The first USS Courtney (SP-375) was a patrol boat and minesweeper in commission in the United States Navy from 1917–1919.

Courtney was built in 1912 by Jackson and Sharp, Boat builders of Wilmington, Delaware, as Warren J. Courtney, a wooden-hulled steam fishing vessel of the "Menhaden Fisherman" design. The U.S. Navy acquired her from the C. E. Davis Packing Company of Reedville, Virginia, on 28 May 1917 for World War I service. She was designated SP-375, but before she could be put into commission as USS Warren J. Courtney the Navy shortened her compound name to the surname only under the terms of General order No. 314 promulgated on 28 July 1917. She thus was commissioned at the Norfolk Naval Shipyard at Portsmouth, Virginia, on 10 August 1917, as USS Courtney (SP-375).

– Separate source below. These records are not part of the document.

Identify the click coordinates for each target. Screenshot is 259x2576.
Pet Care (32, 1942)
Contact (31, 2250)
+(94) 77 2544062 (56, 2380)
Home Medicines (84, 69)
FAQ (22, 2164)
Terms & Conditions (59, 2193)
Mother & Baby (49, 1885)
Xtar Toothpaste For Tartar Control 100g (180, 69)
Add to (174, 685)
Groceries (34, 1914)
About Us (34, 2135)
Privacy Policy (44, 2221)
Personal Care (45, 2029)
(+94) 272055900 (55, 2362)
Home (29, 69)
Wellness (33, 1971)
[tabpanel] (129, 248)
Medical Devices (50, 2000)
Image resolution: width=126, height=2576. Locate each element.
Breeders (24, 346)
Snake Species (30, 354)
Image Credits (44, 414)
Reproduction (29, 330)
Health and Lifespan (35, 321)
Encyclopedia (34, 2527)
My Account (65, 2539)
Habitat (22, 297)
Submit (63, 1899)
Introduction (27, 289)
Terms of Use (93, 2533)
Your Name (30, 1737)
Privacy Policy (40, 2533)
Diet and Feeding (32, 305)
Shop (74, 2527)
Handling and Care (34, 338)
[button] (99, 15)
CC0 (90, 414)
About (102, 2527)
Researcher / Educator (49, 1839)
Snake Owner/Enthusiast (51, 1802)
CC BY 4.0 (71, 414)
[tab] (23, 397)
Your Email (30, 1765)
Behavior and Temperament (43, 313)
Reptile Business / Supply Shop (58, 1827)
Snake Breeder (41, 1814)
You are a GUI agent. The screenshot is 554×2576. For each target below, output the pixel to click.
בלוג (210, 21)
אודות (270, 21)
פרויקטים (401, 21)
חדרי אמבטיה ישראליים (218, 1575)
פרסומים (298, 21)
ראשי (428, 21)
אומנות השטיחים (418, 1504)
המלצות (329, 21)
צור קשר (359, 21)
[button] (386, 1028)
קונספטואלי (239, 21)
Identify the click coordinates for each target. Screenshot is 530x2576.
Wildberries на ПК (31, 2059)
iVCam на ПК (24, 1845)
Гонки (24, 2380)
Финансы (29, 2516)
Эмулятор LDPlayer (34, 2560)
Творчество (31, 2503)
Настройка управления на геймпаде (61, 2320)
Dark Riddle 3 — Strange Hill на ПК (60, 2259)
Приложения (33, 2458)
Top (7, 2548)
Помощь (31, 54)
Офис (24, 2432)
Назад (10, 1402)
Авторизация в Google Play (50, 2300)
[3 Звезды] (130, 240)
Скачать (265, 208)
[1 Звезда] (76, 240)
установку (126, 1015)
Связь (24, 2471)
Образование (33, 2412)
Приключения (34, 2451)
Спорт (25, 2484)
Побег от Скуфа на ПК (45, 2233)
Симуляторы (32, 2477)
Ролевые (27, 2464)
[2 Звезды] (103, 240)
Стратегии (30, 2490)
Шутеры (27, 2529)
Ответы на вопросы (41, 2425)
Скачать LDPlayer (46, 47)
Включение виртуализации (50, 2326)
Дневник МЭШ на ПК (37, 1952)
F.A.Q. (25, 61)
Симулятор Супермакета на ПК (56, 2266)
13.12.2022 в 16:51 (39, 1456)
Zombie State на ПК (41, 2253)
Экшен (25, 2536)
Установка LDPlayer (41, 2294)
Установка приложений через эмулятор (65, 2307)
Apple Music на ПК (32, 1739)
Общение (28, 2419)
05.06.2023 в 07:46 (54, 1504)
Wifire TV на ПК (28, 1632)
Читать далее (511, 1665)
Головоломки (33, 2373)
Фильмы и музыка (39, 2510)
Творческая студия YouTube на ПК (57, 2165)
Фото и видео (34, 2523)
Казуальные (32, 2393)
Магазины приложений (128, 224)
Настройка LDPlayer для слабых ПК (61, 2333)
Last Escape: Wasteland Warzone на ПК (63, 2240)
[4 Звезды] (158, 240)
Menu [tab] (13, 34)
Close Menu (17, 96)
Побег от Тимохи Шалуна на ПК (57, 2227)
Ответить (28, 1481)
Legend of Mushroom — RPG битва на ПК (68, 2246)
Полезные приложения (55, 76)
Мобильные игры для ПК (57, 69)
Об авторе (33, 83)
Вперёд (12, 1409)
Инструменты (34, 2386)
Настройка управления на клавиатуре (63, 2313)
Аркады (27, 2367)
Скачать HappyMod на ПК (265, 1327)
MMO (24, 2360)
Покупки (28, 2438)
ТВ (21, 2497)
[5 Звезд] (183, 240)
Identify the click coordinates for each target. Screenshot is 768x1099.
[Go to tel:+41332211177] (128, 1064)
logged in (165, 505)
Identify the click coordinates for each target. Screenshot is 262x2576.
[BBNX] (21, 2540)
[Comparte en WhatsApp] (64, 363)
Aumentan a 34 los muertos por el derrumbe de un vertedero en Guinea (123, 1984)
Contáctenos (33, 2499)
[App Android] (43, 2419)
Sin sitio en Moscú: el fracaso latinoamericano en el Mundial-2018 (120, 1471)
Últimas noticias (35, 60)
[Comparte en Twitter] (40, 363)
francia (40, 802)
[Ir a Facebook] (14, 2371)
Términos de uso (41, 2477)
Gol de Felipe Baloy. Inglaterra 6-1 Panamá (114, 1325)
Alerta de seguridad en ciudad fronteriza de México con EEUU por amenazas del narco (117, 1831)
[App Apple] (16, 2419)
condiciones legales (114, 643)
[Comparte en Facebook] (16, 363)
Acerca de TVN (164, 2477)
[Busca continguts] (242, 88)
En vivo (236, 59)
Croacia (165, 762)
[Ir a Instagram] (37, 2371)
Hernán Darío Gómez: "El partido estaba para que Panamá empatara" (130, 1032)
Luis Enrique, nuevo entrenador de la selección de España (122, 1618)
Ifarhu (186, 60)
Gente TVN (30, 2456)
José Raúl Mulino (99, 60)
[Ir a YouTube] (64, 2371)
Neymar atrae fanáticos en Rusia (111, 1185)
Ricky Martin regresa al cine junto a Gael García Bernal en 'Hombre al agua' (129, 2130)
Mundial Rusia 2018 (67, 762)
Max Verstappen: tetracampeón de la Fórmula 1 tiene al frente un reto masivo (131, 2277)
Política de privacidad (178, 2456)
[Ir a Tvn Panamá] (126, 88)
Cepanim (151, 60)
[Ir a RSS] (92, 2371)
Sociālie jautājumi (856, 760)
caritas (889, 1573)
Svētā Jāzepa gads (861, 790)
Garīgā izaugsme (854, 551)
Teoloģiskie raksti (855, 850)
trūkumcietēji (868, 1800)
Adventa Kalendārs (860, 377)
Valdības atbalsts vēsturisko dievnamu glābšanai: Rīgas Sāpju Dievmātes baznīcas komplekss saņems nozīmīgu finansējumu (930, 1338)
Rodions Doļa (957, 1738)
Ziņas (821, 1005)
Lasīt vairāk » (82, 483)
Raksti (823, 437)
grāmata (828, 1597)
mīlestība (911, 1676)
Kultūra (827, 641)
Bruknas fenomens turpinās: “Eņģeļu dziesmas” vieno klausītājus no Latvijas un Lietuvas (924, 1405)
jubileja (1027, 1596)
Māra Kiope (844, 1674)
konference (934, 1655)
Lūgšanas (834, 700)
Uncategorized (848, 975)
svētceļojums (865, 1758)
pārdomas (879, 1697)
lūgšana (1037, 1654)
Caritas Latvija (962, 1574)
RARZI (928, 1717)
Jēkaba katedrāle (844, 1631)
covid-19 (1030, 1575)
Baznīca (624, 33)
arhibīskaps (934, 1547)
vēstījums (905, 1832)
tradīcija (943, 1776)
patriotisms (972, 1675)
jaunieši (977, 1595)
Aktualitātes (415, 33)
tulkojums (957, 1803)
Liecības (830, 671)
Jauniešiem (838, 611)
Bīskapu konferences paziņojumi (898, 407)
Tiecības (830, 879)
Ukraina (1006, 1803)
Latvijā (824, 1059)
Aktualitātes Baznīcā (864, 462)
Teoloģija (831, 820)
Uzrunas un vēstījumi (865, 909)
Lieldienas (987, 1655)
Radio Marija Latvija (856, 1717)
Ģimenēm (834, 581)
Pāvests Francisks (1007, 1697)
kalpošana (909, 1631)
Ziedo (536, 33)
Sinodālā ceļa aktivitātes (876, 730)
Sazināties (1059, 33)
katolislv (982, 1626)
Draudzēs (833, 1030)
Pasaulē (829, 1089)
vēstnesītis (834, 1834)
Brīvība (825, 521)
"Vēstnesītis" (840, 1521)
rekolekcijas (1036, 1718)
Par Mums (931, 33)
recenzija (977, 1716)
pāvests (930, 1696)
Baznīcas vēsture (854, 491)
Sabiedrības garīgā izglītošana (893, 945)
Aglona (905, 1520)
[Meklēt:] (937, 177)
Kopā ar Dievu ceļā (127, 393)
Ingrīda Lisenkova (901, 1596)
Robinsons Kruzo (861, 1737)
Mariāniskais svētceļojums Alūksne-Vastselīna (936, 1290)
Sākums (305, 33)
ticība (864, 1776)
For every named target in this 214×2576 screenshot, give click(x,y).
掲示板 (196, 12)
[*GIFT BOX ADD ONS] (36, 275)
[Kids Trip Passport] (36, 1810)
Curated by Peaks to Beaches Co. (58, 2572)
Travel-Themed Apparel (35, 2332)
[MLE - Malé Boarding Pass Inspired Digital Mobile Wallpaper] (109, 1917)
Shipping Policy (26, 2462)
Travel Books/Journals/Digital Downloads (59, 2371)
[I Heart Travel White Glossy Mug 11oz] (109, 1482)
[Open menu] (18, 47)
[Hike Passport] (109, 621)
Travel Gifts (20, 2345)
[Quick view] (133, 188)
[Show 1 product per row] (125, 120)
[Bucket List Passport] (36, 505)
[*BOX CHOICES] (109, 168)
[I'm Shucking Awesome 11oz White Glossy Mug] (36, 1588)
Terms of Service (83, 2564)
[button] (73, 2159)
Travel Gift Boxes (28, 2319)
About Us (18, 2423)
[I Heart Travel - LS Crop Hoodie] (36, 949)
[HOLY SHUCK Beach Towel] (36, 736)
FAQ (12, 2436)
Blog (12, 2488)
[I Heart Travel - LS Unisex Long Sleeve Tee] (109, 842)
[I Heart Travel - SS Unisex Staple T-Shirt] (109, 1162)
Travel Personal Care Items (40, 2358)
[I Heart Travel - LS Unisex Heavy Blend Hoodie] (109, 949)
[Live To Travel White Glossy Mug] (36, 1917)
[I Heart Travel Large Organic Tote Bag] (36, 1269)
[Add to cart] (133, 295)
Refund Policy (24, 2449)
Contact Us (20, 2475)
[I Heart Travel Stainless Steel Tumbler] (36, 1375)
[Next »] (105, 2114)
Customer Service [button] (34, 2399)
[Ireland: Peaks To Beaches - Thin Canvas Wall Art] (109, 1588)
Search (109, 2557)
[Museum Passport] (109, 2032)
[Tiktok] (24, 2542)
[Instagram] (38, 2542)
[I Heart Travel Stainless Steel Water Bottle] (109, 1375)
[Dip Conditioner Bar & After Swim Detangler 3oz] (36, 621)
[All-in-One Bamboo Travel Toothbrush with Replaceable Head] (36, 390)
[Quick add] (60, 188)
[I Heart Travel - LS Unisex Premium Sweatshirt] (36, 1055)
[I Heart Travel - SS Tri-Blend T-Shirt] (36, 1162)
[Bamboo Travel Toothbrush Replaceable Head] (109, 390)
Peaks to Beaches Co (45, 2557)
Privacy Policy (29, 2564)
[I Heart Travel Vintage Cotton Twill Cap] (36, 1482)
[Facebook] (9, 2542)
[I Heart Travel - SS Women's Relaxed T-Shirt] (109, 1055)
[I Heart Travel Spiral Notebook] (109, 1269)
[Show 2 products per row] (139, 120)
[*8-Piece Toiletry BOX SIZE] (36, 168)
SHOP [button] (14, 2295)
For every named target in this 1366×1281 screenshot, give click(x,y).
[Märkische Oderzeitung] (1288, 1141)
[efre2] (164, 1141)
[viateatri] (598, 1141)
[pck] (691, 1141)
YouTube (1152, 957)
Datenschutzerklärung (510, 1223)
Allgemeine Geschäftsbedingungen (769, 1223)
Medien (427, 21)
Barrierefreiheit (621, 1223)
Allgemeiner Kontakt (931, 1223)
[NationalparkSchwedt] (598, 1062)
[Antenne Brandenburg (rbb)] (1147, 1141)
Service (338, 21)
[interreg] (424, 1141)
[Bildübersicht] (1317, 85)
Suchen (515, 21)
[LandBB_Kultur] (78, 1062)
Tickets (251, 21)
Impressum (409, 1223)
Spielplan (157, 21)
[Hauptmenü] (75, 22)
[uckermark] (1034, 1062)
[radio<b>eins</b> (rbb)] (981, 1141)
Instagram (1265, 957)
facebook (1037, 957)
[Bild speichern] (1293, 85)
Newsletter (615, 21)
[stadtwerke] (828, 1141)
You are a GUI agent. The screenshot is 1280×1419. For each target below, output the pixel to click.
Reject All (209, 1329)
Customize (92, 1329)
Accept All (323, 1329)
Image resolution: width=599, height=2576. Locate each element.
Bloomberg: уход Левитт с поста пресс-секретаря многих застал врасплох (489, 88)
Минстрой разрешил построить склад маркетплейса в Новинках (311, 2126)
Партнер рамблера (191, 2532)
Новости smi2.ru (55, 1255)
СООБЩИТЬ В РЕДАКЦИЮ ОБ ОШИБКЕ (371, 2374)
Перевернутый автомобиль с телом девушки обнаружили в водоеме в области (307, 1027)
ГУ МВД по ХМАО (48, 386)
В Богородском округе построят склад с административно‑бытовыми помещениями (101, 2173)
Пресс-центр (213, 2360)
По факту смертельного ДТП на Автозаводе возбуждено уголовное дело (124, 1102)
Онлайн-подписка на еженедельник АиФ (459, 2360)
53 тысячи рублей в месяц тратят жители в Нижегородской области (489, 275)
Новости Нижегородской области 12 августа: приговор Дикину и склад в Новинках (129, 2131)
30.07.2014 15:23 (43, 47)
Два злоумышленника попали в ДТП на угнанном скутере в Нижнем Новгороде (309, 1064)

Intended for service as a convoy escort and patrol craft for "distant service," Courtney was fitted out and then sailed for France. She convoyed and escorted transports and supply ships, operating out of Brest, France, as a unit of the Patrol Force, until operational difficulties – unseaworthiness – resulted in the restriction of the "Menhaden Fisherman" trawlers to minesweeping and coastal duties. Thus, Courtney operated as a minesweeper for the rest of her career and through the end of World War I on 11 November 1918.

Courtney departed Brest for the United States with minesweeper and other vessels on 27 April 1919. Although weather conditions appeared favorable, a storm developed shortly after their departure. The ships headed back toward Brest, but in the heavy seas, Courtney and Otis W. Douglas sank on 27 April. Courtney was struck from the Naval Vessel Register the same day.